▼
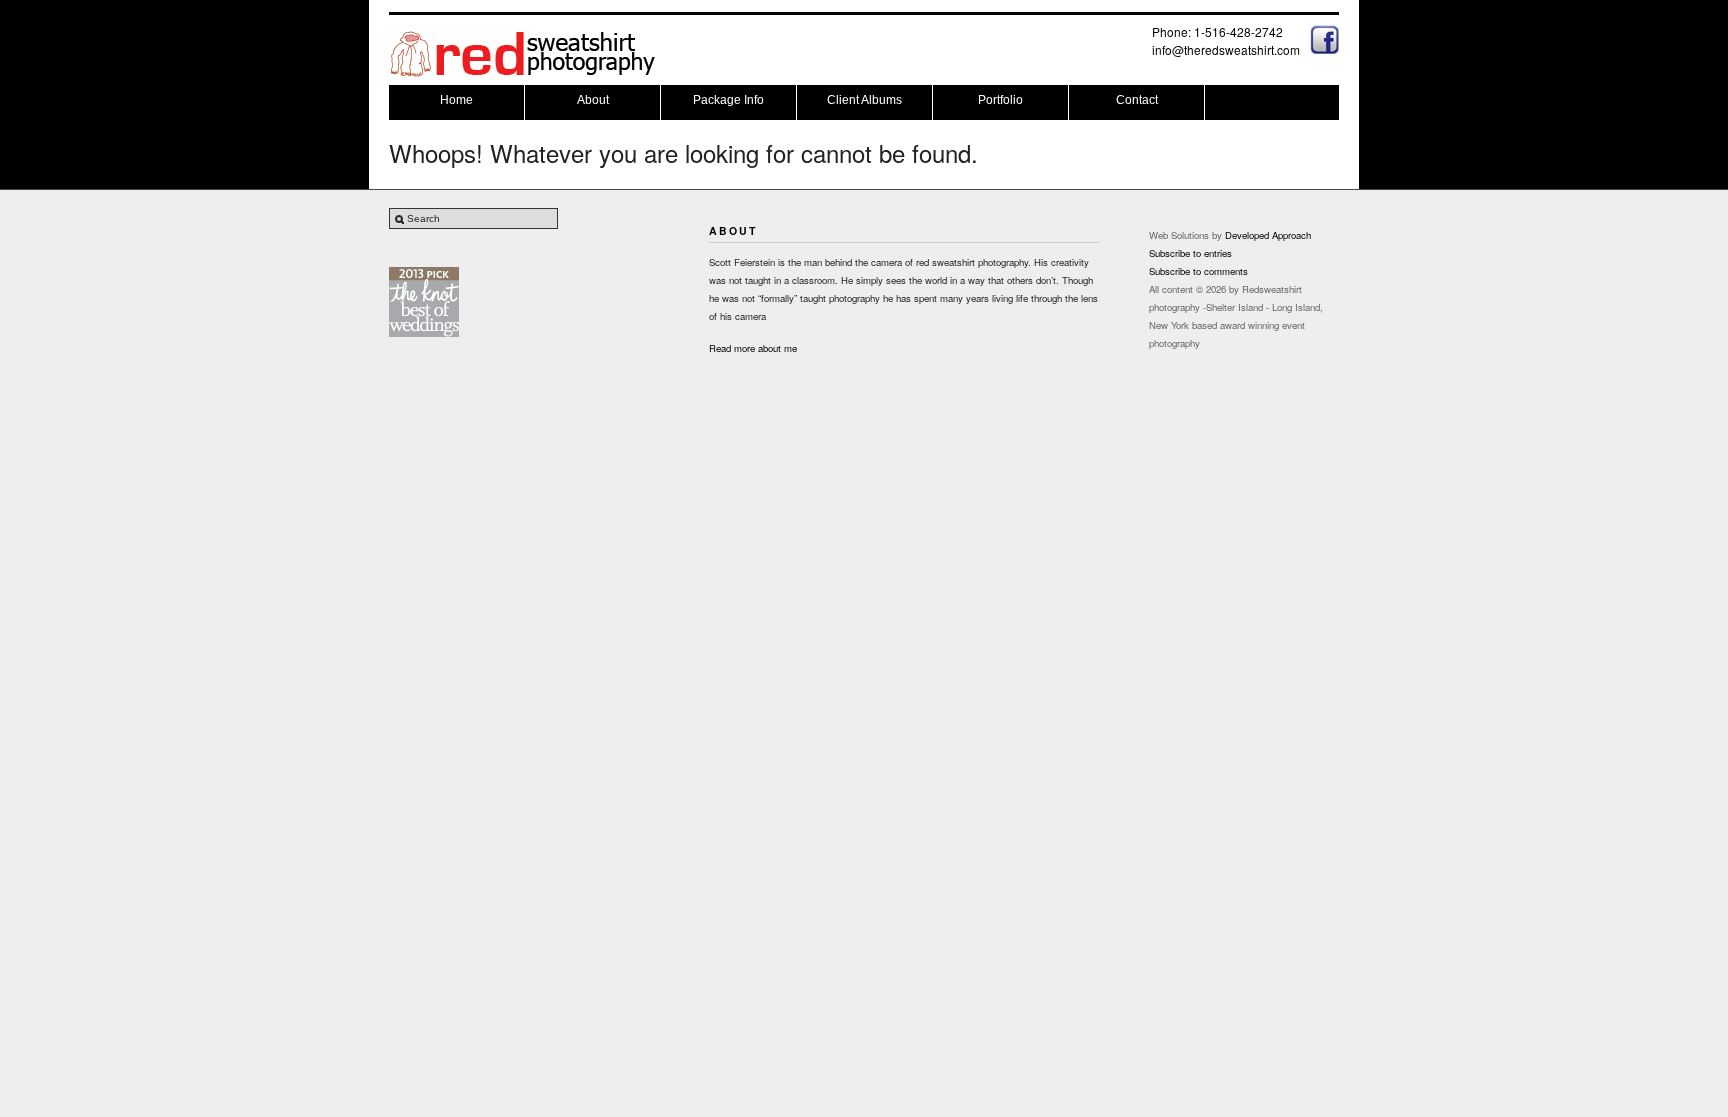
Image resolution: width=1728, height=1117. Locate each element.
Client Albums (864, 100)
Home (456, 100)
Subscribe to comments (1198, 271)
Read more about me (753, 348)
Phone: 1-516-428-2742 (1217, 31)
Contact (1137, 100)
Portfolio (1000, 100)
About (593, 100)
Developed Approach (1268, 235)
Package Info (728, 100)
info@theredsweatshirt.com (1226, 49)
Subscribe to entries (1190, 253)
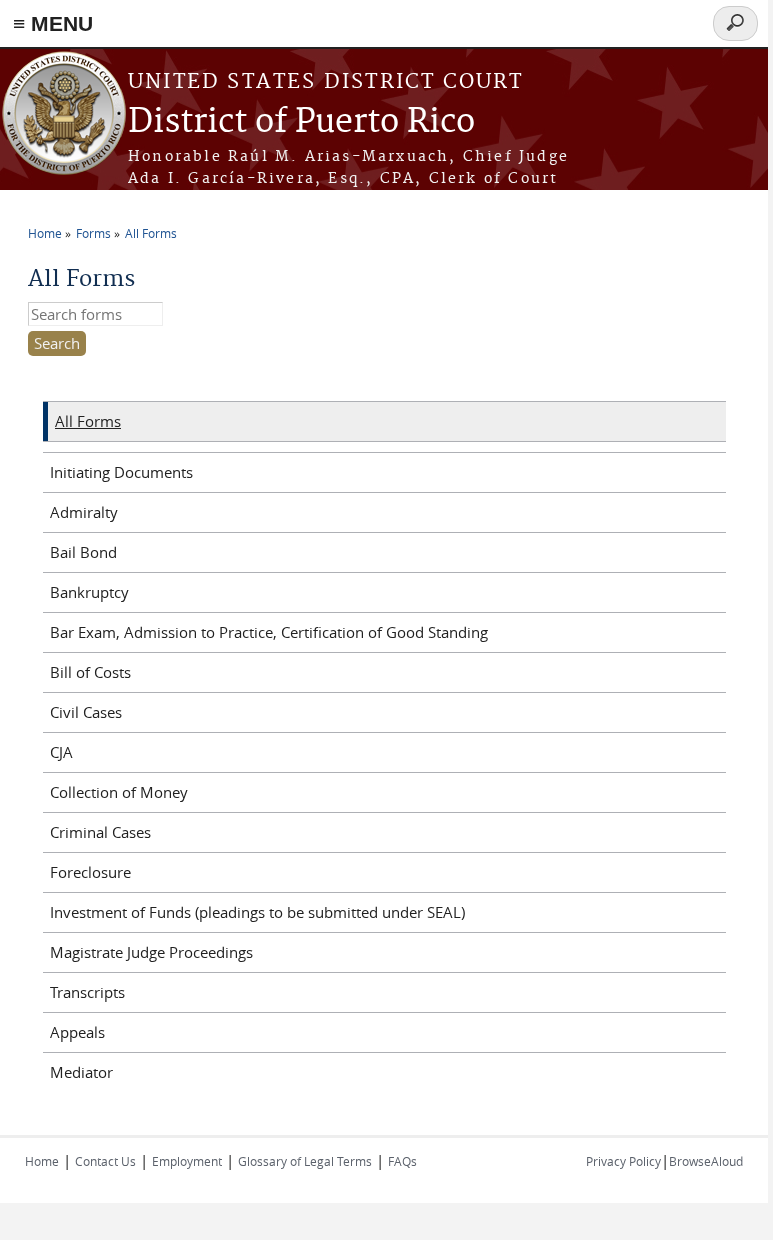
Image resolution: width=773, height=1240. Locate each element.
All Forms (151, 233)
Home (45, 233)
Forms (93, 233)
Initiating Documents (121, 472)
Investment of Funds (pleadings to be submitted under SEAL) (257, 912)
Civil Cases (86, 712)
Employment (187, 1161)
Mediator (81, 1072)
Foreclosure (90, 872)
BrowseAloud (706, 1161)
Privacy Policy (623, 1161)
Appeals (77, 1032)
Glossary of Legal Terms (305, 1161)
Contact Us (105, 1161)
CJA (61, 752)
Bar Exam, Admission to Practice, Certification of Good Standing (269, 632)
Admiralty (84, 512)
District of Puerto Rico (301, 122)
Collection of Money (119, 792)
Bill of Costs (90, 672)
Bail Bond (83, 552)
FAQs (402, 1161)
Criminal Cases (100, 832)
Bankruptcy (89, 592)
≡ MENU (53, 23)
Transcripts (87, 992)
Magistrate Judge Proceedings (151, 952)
▲
Problem :: Copy the records above exactly, starting at the line that contains "Bail Bond (83, 552)" and ending at the last line, and leave out all earlier lines.

Result below ::
Bail Bond (83, 552)
FAQs (402, 1161)
Criminal Cases (100, 832)
Bankruptcy (89, 592)
≡ MENU (53, 23)
Transcripts (87, 992)
Magistrate Judge Proceedings (151, 952)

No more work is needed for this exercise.